How to complete this task
Nothing but the lines from the one containing "Select Enable for graphics overclocking" through the end of the data should be retyped, exactly as they stand, and pictures should not be retyped.

▼

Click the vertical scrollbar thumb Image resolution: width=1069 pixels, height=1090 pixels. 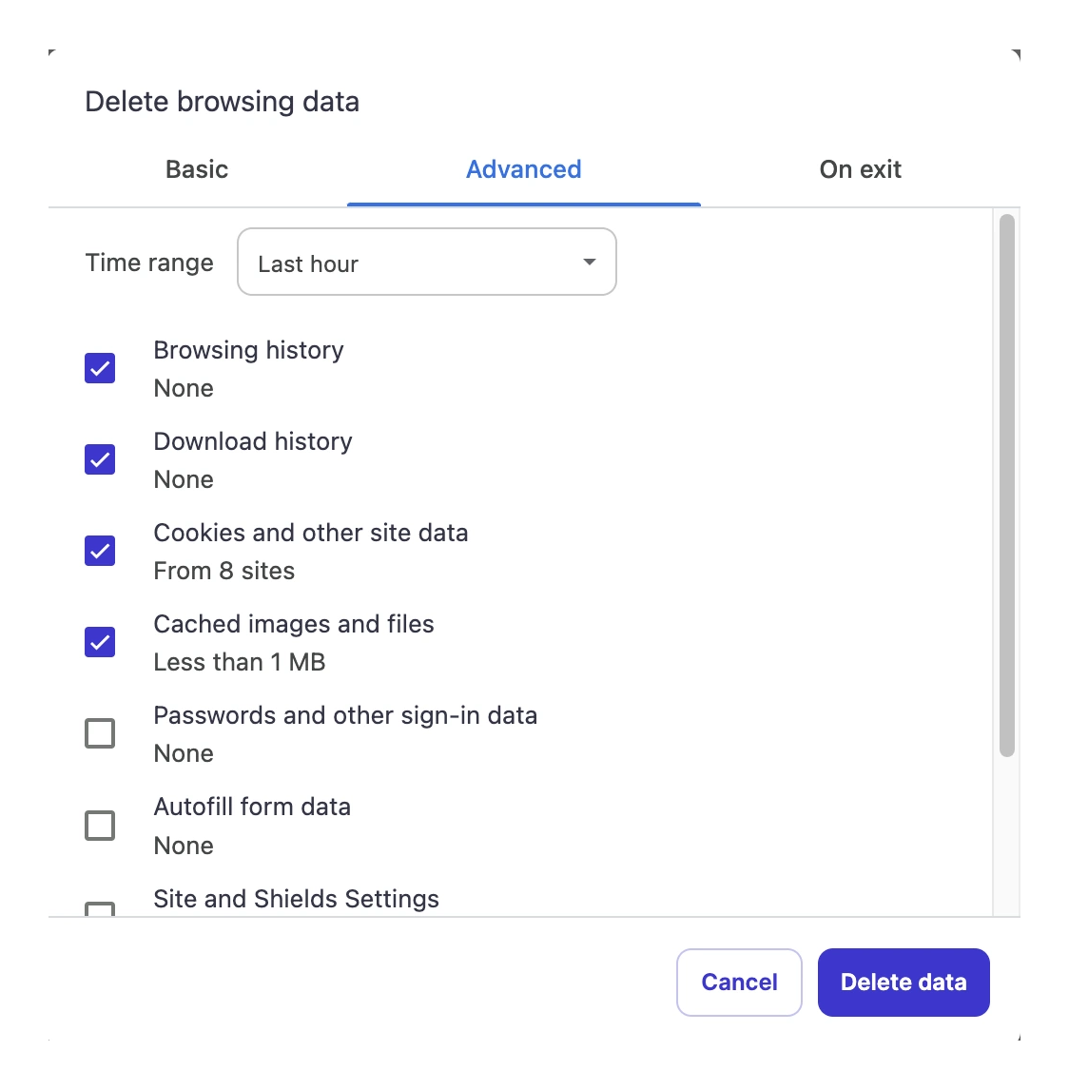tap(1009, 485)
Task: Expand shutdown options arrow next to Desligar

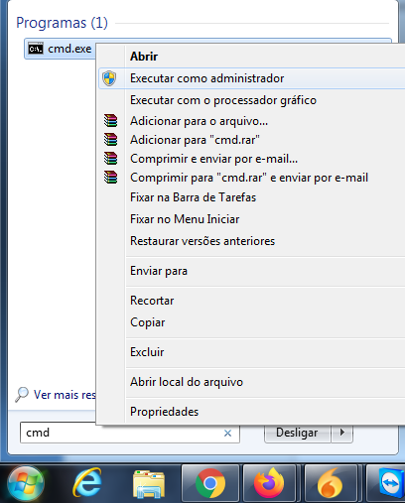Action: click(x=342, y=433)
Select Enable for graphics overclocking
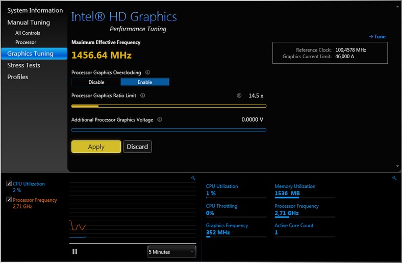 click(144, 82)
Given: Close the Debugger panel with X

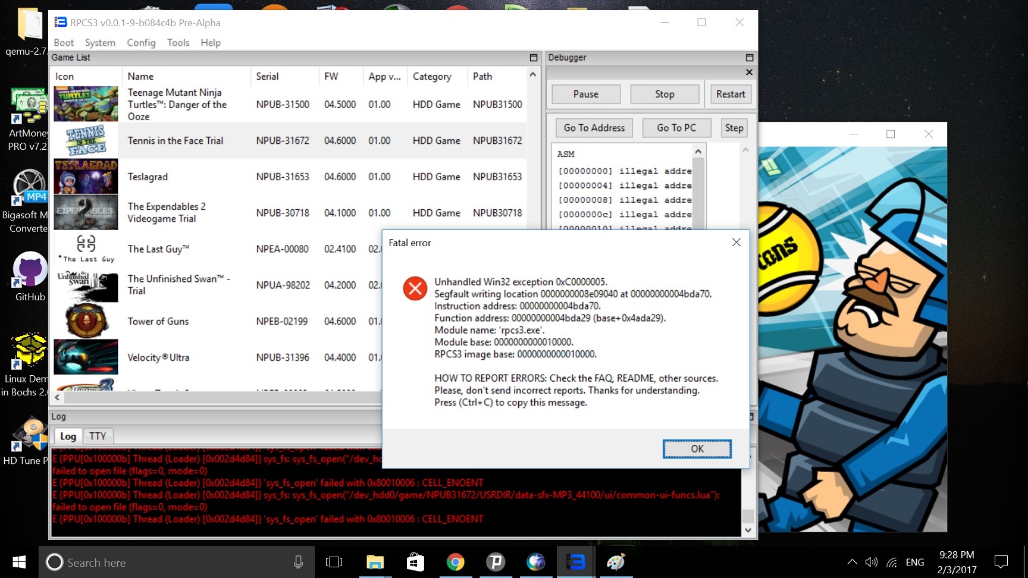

▲

Exercise solution
Select Enable for graphics overclocking
 click(144, 82)
Given: Close the Debugger panel with X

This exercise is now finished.